Complex challenge, so please bear with me:
I have an application that's meant to associate an additional dimension with particular route-segments or to create another type of weighted pathfinding. Let's call that dimension "Wildcard." Wildcard would be weighted against the other considerations like traffic, distance, etc., and could be given its own configurable overall weight versus other dimensions, similar to the way factors like travel time and distance are often balanced against each other in pathfinding.
Wildcard would be a return value from a machine learning algorithm. It's essentially a range of 0-1 or -1 to 1, indicating avoidance or attractance based on the criteria evaluated by the algorithm. Exactly how we communicate that value can be flexible to meet the needs and capabilities of the underlying pathfinding algorithms. They could be specific to roads, they could be geofenced regions, they could be points on an evenly-spaced grid, etc.
Wildcard "weight" would be an indicator of how much preference we want to apply to Wildcard values in the pathfinding calculation. It could be a multiplier applied to the Wildcard values or delivered separately to the API.
Ideally, this value could be populated to the pathfinding engine directly and used in the original calculation. I’m not aware of any APIs that currently allow this - though it seems like mostly a problem of how to communicate that extra piece of data to the algorithm, not so much a shortcoming of the algorithms themselves which are already attracted or repelled by attributes of the dataset.
For APIs (like Mapquest’s) that permit requesting multiple paths with an acceptable temporal variance, Wildcard values could be used to filter those results to provide only the most desirable ones to the end user.
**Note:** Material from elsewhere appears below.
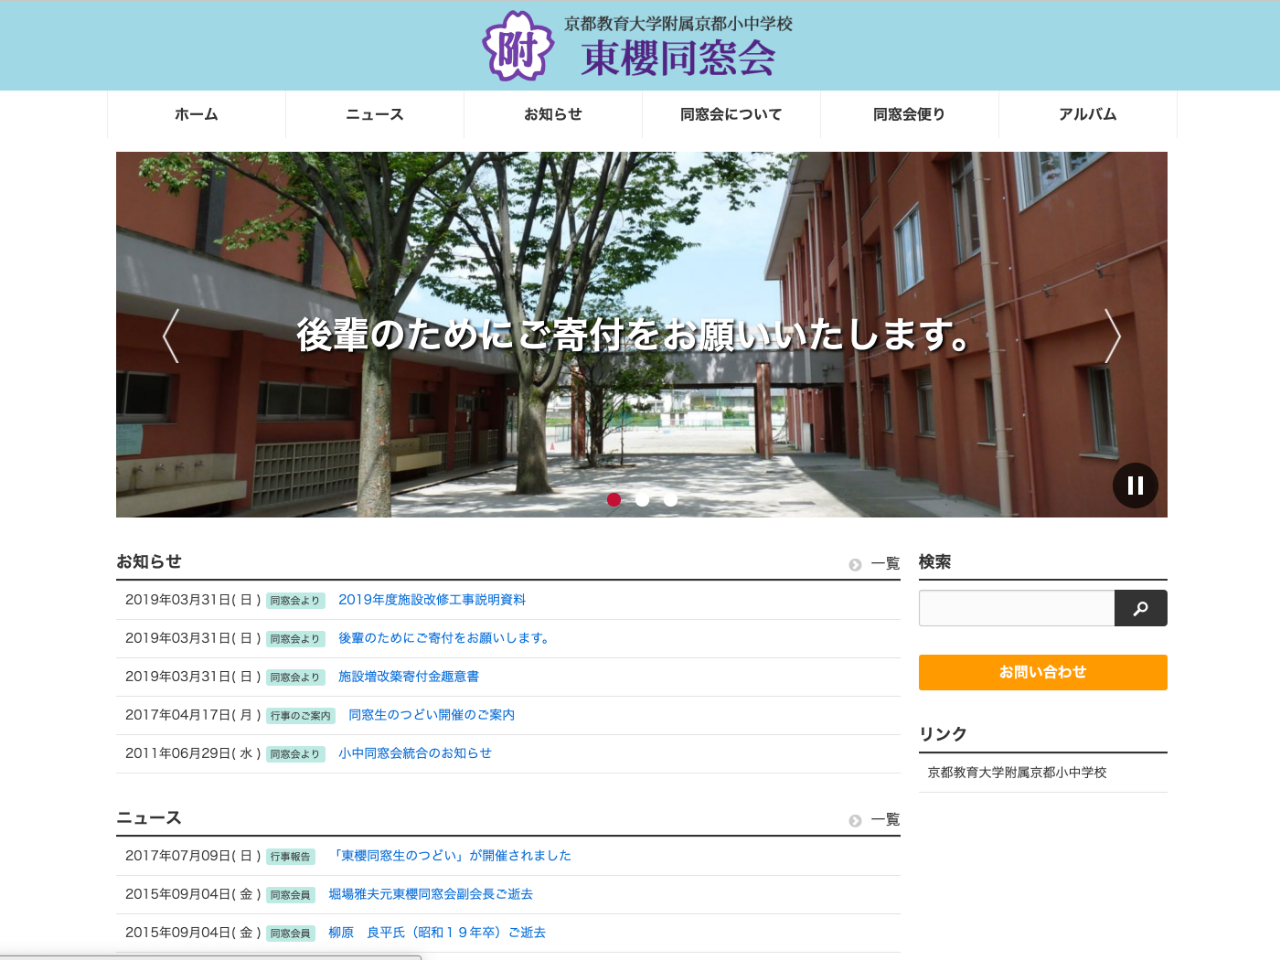This screenshot has width=1280, height=960.
Task: Open 同窓生のつどい開催のご案内 announcement
Action: click(431, 715)
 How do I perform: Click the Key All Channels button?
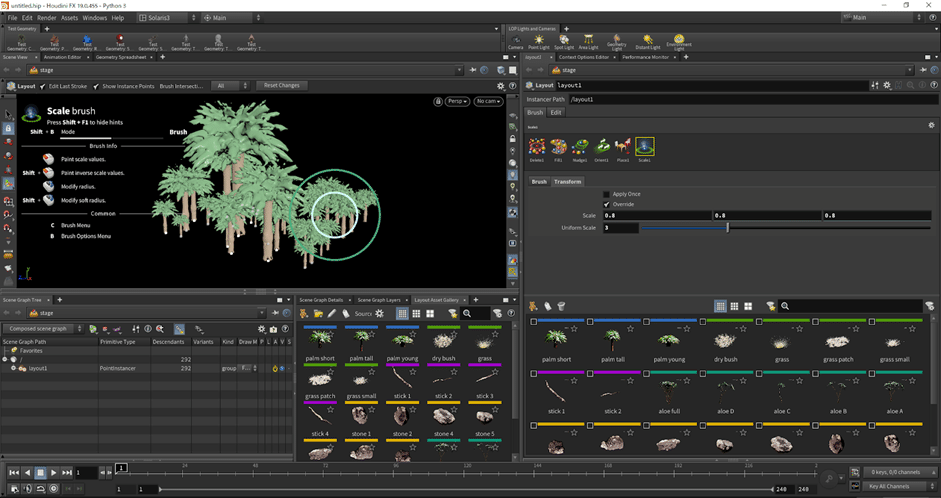click(x=888, y=486)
That's not ideal, but it's definitely my backup plan.
Similarly MapQuest’s API has the “mustAvoidLinkIDs” and “tryAvoidLinkIDs” - which could suggest a set of companion behaviors like “tryAttractLinkIDs”. That would be potentially useful to me.
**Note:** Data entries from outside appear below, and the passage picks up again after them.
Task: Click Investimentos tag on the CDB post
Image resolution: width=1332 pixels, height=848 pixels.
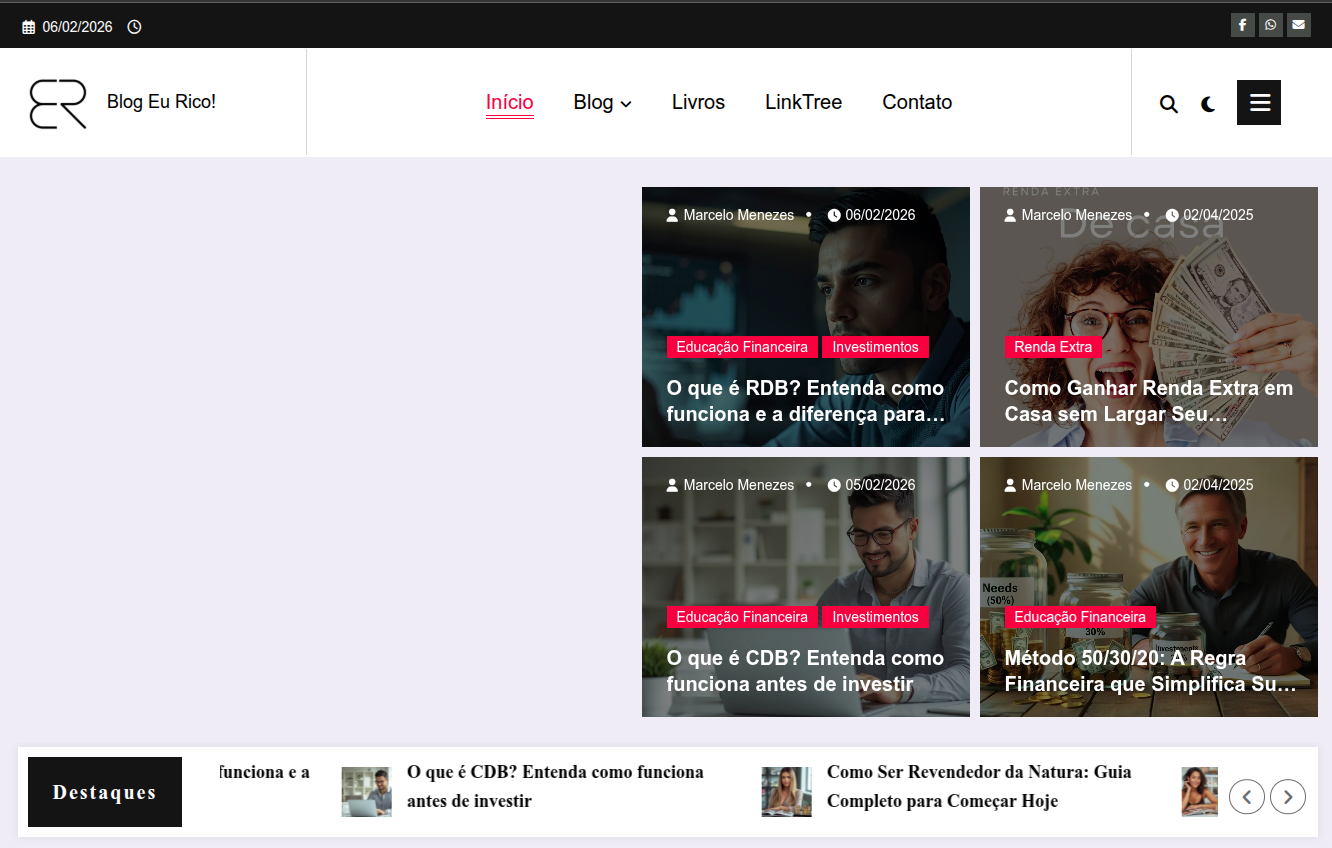Action: click(875, 617)
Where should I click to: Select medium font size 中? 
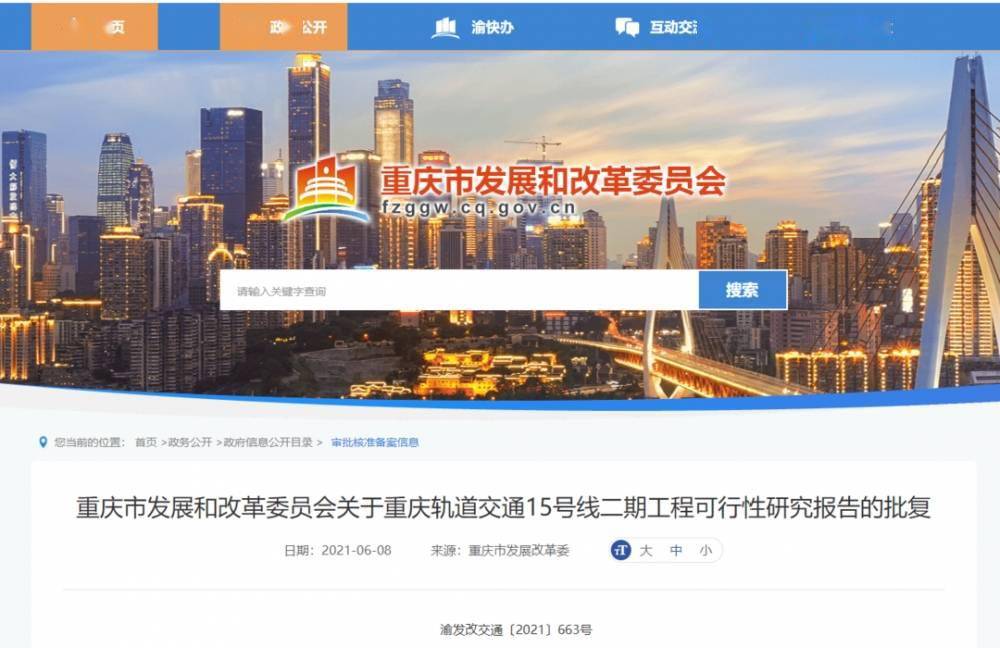coord(676,550)
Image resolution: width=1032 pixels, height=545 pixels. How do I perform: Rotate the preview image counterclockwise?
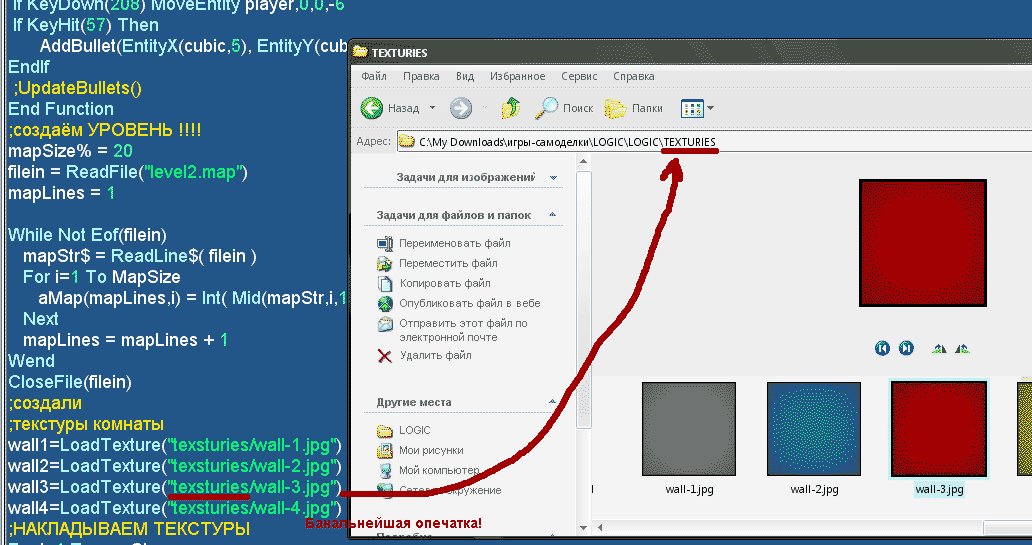(962, 348)
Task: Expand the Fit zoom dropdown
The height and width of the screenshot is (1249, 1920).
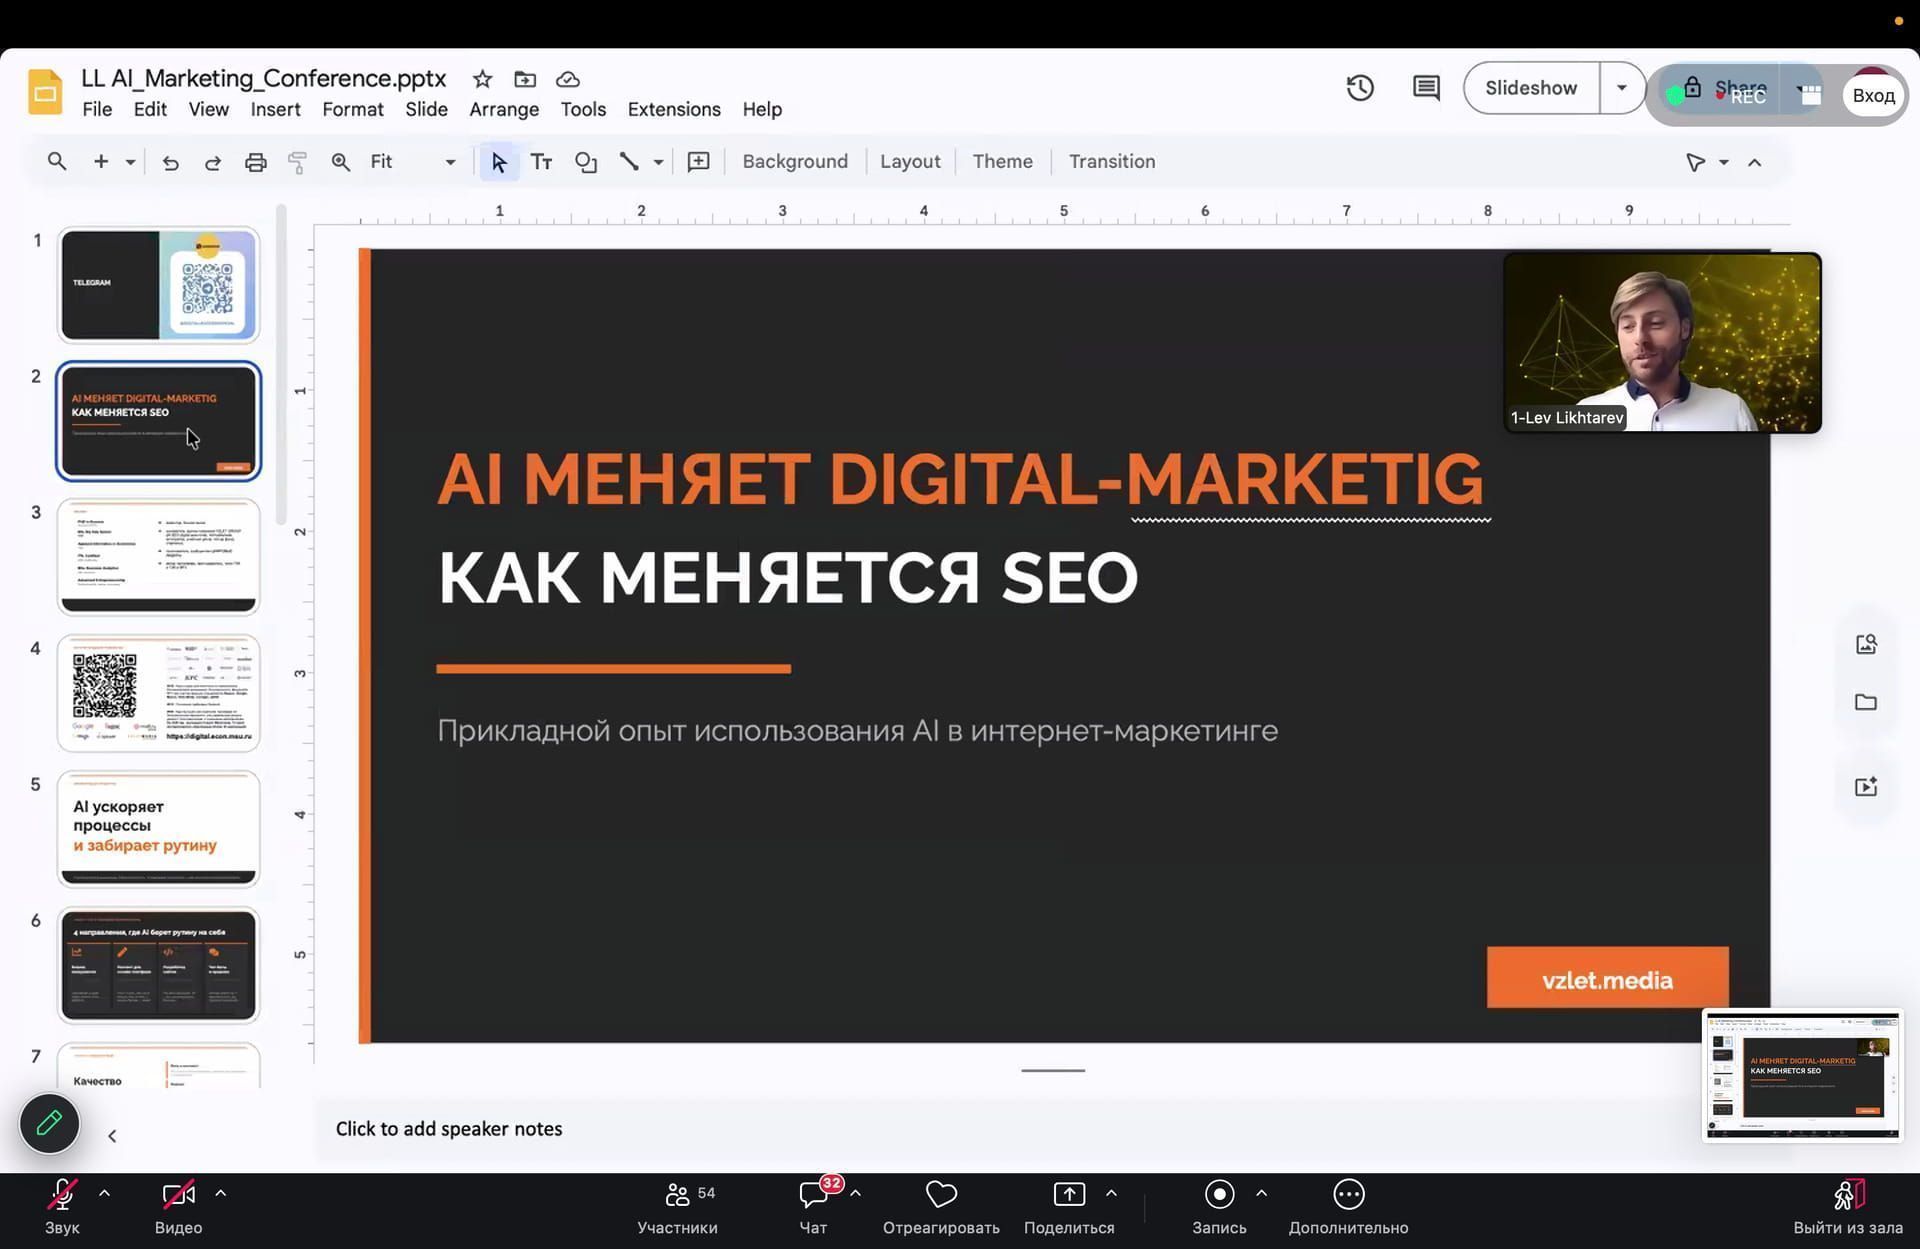Action: click(x=450, y=162)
Route Control Points are potentially very similar to what I want - though I'd want to be able to provide a fairly granular heatmap (say at a .1 or .2 km frequency) and I'm not sure how much that would throw off Pathfinding. The goal wouldn't be to create incredibly circuitous routes - we don't actually want to prefer points over actually getting to the destination - but the goal is actually to implement an additional tradeoff between diligently seeking the shortest, fastest route according to the data available in favor of other criteria defined in the learning algorithm that generates the Wildcard values.
So what's my question?
My instinct right now is to create a fairly dense (.1km) mesh of Route Control Points spread across a region between a start and end point and just see what happens - but would love it if someone can give me an indication of whether that's going to completely wreck the wayfinding algorithm or not. For testing purposes, I'll be able to provide influencer datasets while we collect real world data to train the model. We don't know what the outcome will be, but we can guess what it will look like.
Additionally, if there are other options I'm not aware of - or that may be on the roadmap but not yet implemented - that would be helpful as well as I try to select the dataset and API we use for the actual mapping and wayfinding behavior.